Predicting loop-helix tertiary structural contacts in RNA pseudoknots.

Song Cao1, David P Giedroc, Shi-Jie Chen

  • 1Department of Physics, University of Missouri, Columbia, Missouri 65211, USA.

RNA (New York, N.Y.)
|January 27, 2010
PubMed
Summary
This summary is machine-generated.

This study introduces a new statistical model to predict RNA pseudoknot structures by analyzing loop-stem interactions.

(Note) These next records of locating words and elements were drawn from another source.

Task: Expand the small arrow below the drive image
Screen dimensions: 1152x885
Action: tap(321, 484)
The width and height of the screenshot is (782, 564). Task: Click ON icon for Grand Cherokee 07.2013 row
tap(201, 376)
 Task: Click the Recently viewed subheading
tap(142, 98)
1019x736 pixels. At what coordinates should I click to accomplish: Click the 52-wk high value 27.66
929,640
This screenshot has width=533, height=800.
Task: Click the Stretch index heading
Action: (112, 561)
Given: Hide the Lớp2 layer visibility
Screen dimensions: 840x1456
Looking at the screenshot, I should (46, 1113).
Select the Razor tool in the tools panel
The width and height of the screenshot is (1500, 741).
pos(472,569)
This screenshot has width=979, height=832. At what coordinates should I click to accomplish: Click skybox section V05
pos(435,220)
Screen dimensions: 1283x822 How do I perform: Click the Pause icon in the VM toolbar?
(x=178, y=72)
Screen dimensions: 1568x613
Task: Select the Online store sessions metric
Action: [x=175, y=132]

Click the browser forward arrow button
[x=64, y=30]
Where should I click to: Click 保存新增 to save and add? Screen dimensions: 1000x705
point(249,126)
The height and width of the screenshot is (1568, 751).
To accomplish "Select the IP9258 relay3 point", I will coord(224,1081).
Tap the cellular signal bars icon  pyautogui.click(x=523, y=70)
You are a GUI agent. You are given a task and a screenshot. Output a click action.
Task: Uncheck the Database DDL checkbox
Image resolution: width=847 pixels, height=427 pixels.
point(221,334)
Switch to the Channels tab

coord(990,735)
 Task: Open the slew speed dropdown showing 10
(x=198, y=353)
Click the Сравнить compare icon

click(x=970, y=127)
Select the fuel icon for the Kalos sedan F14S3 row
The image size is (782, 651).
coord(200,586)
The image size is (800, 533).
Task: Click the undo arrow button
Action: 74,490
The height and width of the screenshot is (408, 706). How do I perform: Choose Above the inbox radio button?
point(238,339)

The model accurately forecasts RNA folding thermodynamics and tertiary contact parameters.

Related Experiment Videos

Area of Science:

  • Computational Biology
  • Biophysics
  • Molecular Biology

Background:

  • RNA pseudoknots are crucial for biological functions due to tertiary interactions.
  • Predicting these complex RNA tertiary interactions quantitatively remains a significant challenge.

Purpose of the Study:

  • To develop a statistical mechanical model for predicting noncanonical loop-stem base-pairing interactions in RNA pseudoknots.
  • To enable accurate predictions of RNA structure, stability, and folding pathways based on nucleotide sequence.

Main Methods:

  • Developed the Vfold model, an RNA virtual bond-based conformational model, to compute conformational entropy for pseudoknotted folds with tertiary contacts.
  • Integrated entropy parameters from the Vfold model with inserted energy parameters for tertiary contacts.
  • Performed theory-experimental comparisons to extract thermodynamic parameters for tertiary contacts.

Main Results:

  • The model accurately predicts RNA folding thermodynamics.
  • Thermodynamic parameters were determined for protonated (ΔH = -14 kcal/mol, ΔS = -38 cal/mol/K) and unprotonated (ΔH = -7 kcal/mol, ΔS = -19 cal/mol/K) C+(G-C) base triples.
  • The model demonstrated good agreement between theoretical predictions and experimental data for various pseudoknots.

Conclusions:

  • The Vfold model provides a robust framework for predicting RNA pseudoknot structure, stability, and folding pathways.
  • The model's ability to predict thermodynamic parameters from sequence alone advances the field of RNA structure prediction.